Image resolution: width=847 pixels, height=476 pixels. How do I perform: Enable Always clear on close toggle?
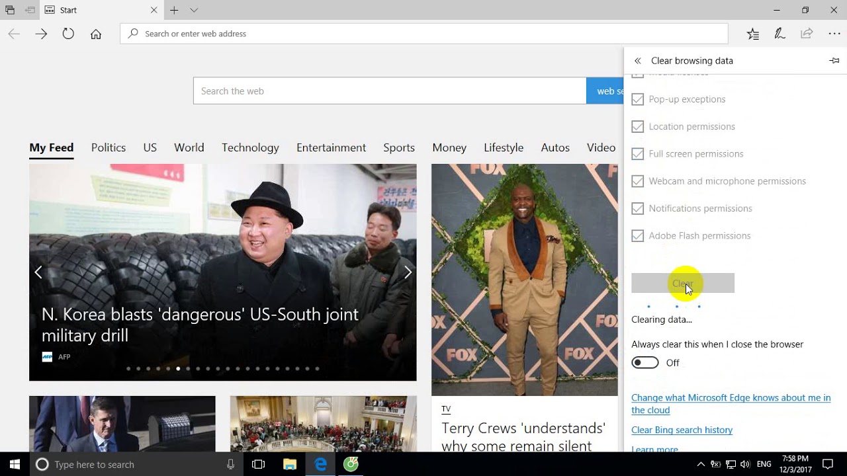[x=645, y=362]
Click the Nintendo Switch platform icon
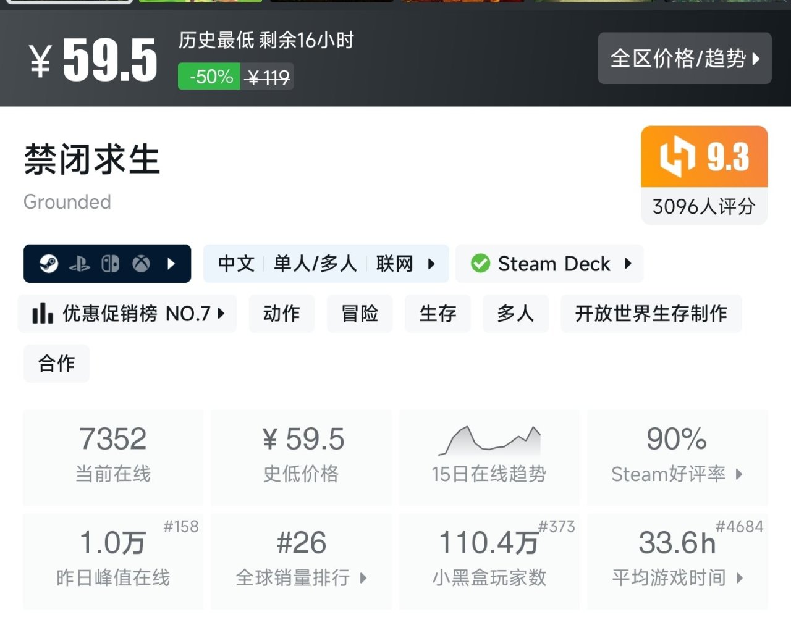Screen dimensions: 791x620 pyautogui.click(x=110, y=264)
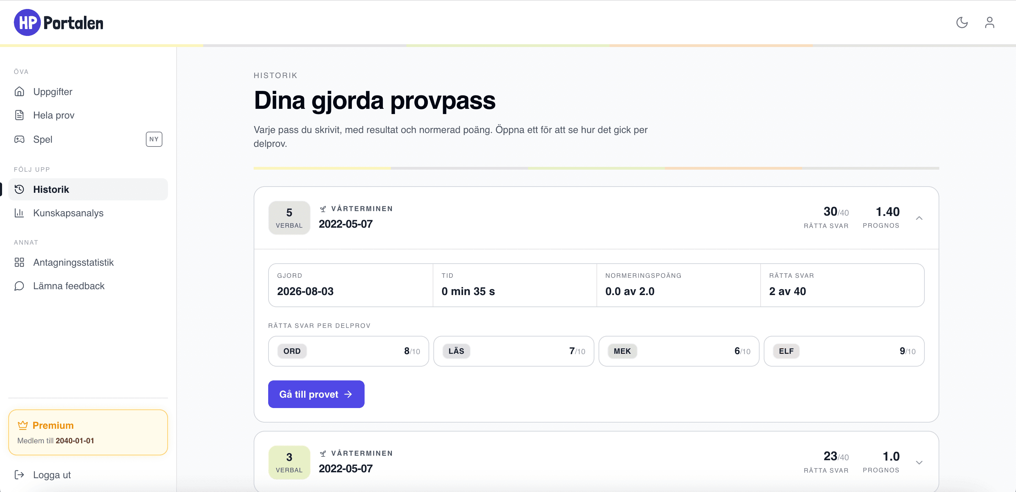This screenshot has height=492, width=1016.
Task: Click the NY badge next to Spel
Action: (154, 139)
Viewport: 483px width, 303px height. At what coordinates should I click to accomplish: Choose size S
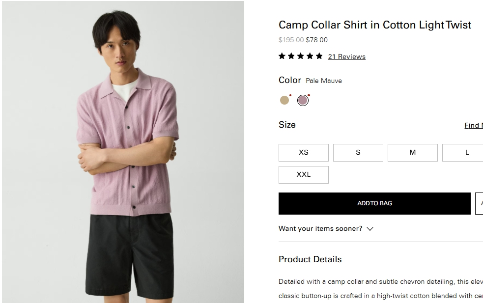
══════
__Assignment__
A verbatim retyping of the listing, without any pictures, is the expected answer.

__Output of the task__
Image resolution: width=847 pixels, height=476 pixels. How do I perform: Enable Always clear on close toggle?
[x=645, y=362]
Click the Nintendo Switch platform icon
Screen dimensions: 791x620 pyautogui.click(x=110, y=264)
This screenshot has height=492, width=1016.
Task: Click the NY badge next to Spel
Action: (154, 139)
Viewport: 483px width, 303px height. At what coordinates should I click to accomplish: Choose size S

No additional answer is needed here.